Still, business insiders and industry stakeholders felt over-regulation might harm the growing sector, which led the committee to conclude that a new regulatory body would not be needed and amendment of existing laws and upscaling regulatory bodies should suffice.

The committee, however, recommended the registration of all businesses of the sector including those based on F-commerce (Facebook-based businesses) to be brought under the registration process, which is to be launched in January 2022.

More investment needed

According to e-CAB, entrepreneurs in the sector are still working through various limitations.

“Banks or financial institutions are reluctant to invest in this sector. Providing services at the marginal level has been tough and such a huge blow during the crucial hours of development has slowed down the momentum of the sector,” said one industry insider.

“Entrepreneurs have been working through various problems and limitations in this sector since its inception, and with the much-needed intervention of the government to regulate the sector, we have been able to return to our initial trajectory of continuous growth,” an e-CAB official said.

According to the association, businesses that want to serve the buyers properly have not backed down and have also seen demands for their services rise, with potential for more growth.

“Many small entrepreneurs in the e-commerce sector are women, and the policy support for expansion that ensued following the scams was certainly positive,” said Nasima Akhter Nisha, additional secretary of e-CAB.
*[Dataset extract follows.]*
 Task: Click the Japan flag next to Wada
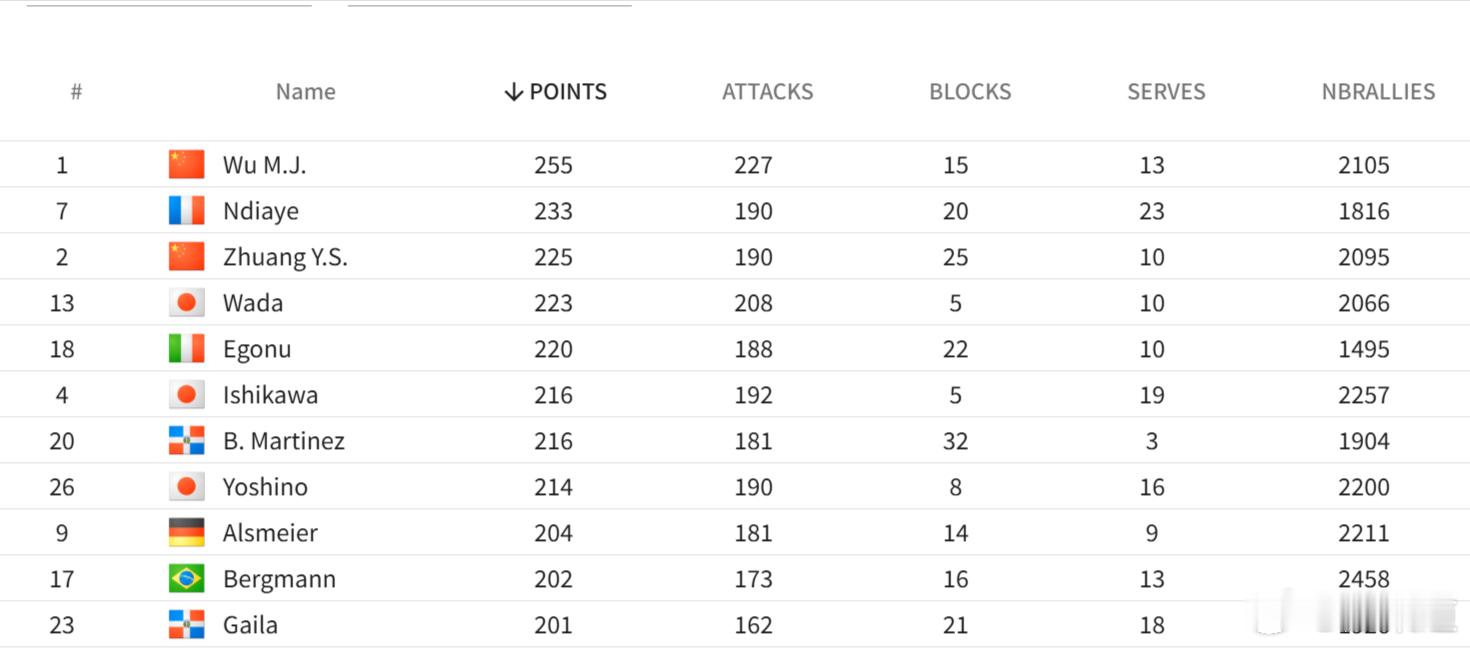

“However, much needs to be done to increase investment and develop infrastructure. The small businesses will work to maintain the trust that they have built through their service. But consumers can also help by availing services and buying responsibly,” she added.
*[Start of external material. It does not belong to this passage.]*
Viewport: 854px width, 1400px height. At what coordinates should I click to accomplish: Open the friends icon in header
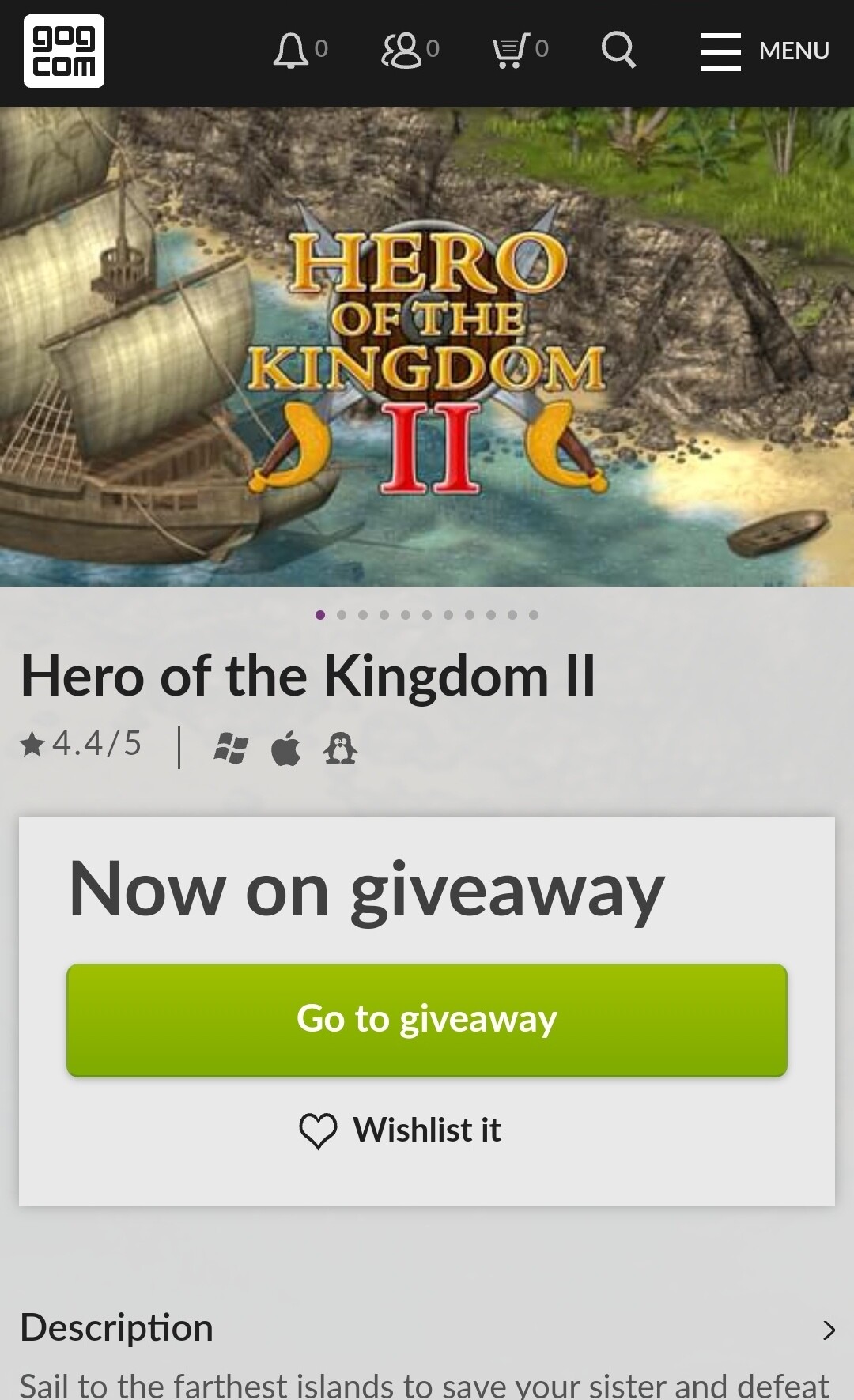click(x=402, y=51)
Mohammad Abdul Wahed Tamal, general secretary of e-CAB, said that the sector has not yet seen profit.

But it is creating employment, contributing to the overall economy of the country, he added.

E-CAB estimates 100,000 new jobs were created in the e-commerce sector during the lockdowns, and there will be 500,000 jobs in this sector in the next three to four years.

“We are working with the government along with the platforms to cater to the growth of the sector, which is already visible,” Tamal further said.

Doing it right

Although scams took the most attention this year, a few platforms have been doing it right by building trust and understanding what is most important for a consumer — good customer service, a long-term plan, and learning from mistakes.

A report published by the Directorate of National Consumer Rights Protection (DNCRP) shows that several platforms were able to resolve customer complaints most successfully.

These are homegrown Pathao, Chaldal, alongside Uber and Foodpanda, some of which had heavily invested in ensuring consumer satisfaction through technology, as well as developing human resources, rather than discounts or subsidized products.

Pathao topped the list with a 99.25% grievance redressal rate.

Chaldal, which got an 88.95% grievance redressal rate, invested in technology to sustain the business through customer satisfaction rather than subsidizing products, especially in the challenging perishable goods segment.

CEO Waseem Alim said: “Rather than subsidizing products we have continually invested more in technology as well as in building a strong team to improve our services in the region, and this year has been a precedent for sustainable businesses.

“Assuring customers of our service quality takes a lot of effort. We had to invest a huge amount in just the supply chain to ensure customer satisfaction. Complaints are monitored heavily, as we are in the perishable business which means products can go bad very quickly,” the Chaldal boss added.

Industry insiders believe the year 2021 exposed the need for sustainable business models in the aftermath of investment ideology promoted by the fraudulent e-commerce sites to collect more money.